→ **Exercise directions**
Return the forum post about the PHP registration script below, word for word and in full.

→ **Given text**

Ok thanks for your help, i took out the first else if and changed it to an if, and i made it so that it adds everything to $result right away.

Now i get an error
Parse error: parse error, unexpected T_STRING in d:\inetpub\wwwroot\register.php on line 24

Line 24 looks like this:

Code: Select all

else if(!$nickname) die("You must enter a nickname");
Also, just another quick question, im storing everything to a variable $result which is supposed to input the information into the mysql database, however do i have to do anything other than:

Code: Select all

$result = mysql_query("INSERT INTO user (userid, userpassword, username, usercountry, useremail, userprofile, registerdayt) VALUES('$nickname','$password','$realname','$country','$email','$profile','date()')");
Will that automatically insert it into the mysql database, or do i have to do something with the variable $result ?

→ **Supplied material**
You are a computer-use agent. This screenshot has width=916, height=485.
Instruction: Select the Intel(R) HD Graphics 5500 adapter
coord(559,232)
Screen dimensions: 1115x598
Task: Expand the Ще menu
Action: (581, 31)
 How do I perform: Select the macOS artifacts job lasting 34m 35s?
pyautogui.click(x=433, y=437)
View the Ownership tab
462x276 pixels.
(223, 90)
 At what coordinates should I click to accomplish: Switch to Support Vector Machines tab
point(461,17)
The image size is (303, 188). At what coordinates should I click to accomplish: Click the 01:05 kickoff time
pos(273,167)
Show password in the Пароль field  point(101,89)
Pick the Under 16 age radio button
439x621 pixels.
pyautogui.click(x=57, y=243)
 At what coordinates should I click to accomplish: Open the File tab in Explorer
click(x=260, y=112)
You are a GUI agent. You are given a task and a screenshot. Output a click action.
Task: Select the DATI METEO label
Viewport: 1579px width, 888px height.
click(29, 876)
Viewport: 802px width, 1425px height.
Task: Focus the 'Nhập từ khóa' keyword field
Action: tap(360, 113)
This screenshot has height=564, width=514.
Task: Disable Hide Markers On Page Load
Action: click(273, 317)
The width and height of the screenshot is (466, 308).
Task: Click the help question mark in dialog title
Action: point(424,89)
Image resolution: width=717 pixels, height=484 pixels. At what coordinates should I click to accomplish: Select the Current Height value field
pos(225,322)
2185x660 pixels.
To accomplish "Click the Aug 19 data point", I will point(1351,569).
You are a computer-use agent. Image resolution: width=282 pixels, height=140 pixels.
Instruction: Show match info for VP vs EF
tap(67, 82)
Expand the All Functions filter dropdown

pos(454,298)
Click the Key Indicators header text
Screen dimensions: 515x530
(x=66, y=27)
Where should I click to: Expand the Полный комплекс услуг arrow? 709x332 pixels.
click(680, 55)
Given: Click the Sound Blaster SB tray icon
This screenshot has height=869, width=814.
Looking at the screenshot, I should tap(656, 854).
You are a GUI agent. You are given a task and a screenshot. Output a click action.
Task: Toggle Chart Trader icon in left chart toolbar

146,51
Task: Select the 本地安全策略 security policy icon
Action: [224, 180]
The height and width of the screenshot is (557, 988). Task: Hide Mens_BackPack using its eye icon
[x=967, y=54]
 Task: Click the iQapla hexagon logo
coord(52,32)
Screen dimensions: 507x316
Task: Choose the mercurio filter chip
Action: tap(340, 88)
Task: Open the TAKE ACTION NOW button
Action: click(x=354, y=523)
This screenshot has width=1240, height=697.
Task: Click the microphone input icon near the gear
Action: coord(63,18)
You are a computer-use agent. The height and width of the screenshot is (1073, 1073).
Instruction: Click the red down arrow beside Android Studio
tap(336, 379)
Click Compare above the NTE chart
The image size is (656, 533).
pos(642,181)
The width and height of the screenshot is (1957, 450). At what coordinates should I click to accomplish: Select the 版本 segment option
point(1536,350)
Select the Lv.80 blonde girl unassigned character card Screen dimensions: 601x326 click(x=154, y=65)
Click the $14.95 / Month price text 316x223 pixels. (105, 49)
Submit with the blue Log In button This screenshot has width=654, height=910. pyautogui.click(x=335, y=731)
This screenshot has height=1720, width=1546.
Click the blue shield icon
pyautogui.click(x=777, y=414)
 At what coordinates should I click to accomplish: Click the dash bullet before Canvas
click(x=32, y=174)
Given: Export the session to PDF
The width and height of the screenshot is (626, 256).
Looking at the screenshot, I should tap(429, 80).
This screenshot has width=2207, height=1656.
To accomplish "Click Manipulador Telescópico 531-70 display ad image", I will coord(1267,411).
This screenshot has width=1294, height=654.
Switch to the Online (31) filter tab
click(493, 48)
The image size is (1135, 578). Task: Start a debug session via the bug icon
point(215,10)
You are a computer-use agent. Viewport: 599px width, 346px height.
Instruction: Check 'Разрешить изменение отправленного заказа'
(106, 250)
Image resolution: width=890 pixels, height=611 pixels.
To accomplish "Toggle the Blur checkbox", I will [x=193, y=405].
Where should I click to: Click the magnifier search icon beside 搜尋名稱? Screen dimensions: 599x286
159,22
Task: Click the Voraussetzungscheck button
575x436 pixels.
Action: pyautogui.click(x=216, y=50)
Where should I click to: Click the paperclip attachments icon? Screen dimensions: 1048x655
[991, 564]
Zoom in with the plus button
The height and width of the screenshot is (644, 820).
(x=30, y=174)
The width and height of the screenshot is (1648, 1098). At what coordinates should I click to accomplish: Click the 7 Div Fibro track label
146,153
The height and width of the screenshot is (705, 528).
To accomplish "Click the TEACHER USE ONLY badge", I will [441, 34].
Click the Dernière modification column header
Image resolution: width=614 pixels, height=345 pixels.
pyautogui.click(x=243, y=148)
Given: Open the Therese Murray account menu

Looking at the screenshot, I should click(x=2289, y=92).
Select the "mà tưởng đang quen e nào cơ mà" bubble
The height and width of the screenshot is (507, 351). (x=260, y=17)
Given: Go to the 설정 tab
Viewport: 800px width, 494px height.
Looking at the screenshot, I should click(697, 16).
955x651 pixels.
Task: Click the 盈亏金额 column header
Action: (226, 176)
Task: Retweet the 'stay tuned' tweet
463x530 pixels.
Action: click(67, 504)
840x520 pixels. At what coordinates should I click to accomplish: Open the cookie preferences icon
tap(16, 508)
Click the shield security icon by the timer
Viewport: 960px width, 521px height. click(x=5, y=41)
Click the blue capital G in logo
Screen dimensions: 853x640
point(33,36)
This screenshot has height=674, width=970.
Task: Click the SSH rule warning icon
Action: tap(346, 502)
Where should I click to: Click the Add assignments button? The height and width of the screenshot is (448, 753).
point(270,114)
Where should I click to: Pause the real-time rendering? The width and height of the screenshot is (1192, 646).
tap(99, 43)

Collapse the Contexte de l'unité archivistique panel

→ **Solution for this task**
Ok thanks for your help, i took out the first else if and changed it to an if, and i made it so that it adds everything to $result right away.

Now i get an error
Parse error: parse error, unexpected T_STRING in d:\inetpub\wwwroot\register.php on line 24

Line 24 looks like this:

Code: Select all

else if(!$nickname) die("You must enter a nickname");
Also, just another quick question, im storing everything to a variable $result which is supposed to input the information into the mysql database, however do i have to do anything other than:

Code: Select all

$result = mysql_query("INSERT INTO user (userid, userpassword, username, usercountry, useremail, userprofile, registerdayt) VALUES('$nickname','$password','$realname','$country','$email','$profile','date()')");
Will that automatically insert it into the mysql database, or do i have to do something with the variable $result ?